[Stored data entries]
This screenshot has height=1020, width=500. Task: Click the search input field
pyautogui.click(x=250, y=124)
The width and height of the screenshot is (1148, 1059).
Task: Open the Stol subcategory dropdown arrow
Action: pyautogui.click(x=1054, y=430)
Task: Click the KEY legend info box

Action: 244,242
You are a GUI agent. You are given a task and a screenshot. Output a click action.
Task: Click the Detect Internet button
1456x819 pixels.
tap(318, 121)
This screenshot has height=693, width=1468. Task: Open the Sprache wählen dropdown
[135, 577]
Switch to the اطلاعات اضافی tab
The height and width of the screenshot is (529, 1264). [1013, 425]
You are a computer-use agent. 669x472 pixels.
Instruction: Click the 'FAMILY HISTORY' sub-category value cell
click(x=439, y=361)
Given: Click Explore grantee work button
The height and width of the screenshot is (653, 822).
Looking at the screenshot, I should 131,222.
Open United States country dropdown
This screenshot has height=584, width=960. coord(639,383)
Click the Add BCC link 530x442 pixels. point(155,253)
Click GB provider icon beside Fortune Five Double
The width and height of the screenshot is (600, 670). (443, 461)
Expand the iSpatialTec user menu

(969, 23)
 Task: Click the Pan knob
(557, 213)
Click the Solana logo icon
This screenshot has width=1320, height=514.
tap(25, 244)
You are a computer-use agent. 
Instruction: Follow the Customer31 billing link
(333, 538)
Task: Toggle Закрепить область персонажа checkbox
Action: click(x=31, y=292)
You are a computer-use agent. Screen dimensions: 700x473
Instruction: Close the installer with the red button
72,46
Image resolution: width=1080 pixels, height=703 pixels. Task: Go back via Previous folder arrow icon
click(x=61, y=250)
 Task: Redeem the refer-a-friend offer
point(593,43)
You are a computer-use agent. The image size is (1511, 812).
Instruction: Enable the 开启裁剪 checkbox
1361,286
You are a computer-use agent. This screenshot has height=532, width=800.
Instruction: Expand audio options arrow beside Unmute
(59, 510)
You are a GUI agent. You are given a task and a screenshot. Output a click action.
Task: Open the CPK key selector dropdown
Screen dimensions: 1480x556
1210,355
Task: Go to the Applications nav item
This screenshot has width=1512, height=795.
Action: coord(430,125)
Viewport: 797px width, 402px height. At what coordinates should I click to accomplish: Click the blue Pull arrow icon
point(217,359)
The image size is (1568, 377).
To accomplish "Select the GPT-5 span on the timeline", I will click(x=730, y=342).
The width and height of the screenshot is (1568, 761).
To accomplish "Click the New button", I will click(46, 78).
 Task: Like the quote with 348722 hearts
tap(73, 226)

**WHAT THE TASK REQUIRES**: The reply should consist solely of the lines above from the one that has "You are a computer-use agent. 669x472 pixels." through the one that has "The image size is (1568, 377).", reproduced exactly.

**EXERCISE RESULT**:
You are a computer-use agent. 669x472 pixels.
Instruction: Click the 'FAMILY HISTORY' sub-category value cell
click(x=439, y=361)
Given: Click Explore grantee work button
The height and width of the screenshot is (653, 822).
Looking at the screenshot, I should 131,222.
Open United States country dropdown
This screenshot has height=584, width=960. coord(639,383)
Click the Add BCC link 530x442 pixels. point(155,253)
Click GB provider icon beside Fortune Five Double
The width and height of the screenshot is (600, 670). (443, 461)
Expand the iSpatialTec user menu

(969, 23)
 Task: Click the Pan knob
(557, 213)
Click the Solana logo icon
This screenshot has width=1320, height=514.
tap(25, 244)
You are a computer-use agent. 
Instruction: Follow the Customer31 billing link
(333, 538)
Task: Toggle Закрепить область персонажа checkbox
Action: click(x=31, y=292)
You are a computer-use agent. Screen dimensions: 700x473
Instruction: Close the installer with the red button
72,46
Image resolution: width=1080 pixels, height=703 pixels. Task: Go back via Previous folder arrow icon
click(x=61, y=250)
 Task: Redeem the refer-a-friend offer
point(593,43)
You are a computer-use agent. The image size is (1511, 812).
Instruction: Enable the 开启裁剪 checkbox
1361,286
You are a computer-use agent. This screenshot has height=532, width=800.
Instruction: Expand audio options arrow beside Unmute
(59, 510)
You are a GUI agent. You are given a task and a screenshot. Output a click action.
Task: Open the CPK key selector dropdown
Screen dimensions: 1480x556
1210,355
Task: Go to the Applications nav item
This screenshot has width=1512, height=795.
Action: coord(430,125)
Viewport: 797px width, 402px height. At what coordinates should I click to accomplish: Click the blue Pull arrow icon
point(217,359)
The image size is (1568, 377).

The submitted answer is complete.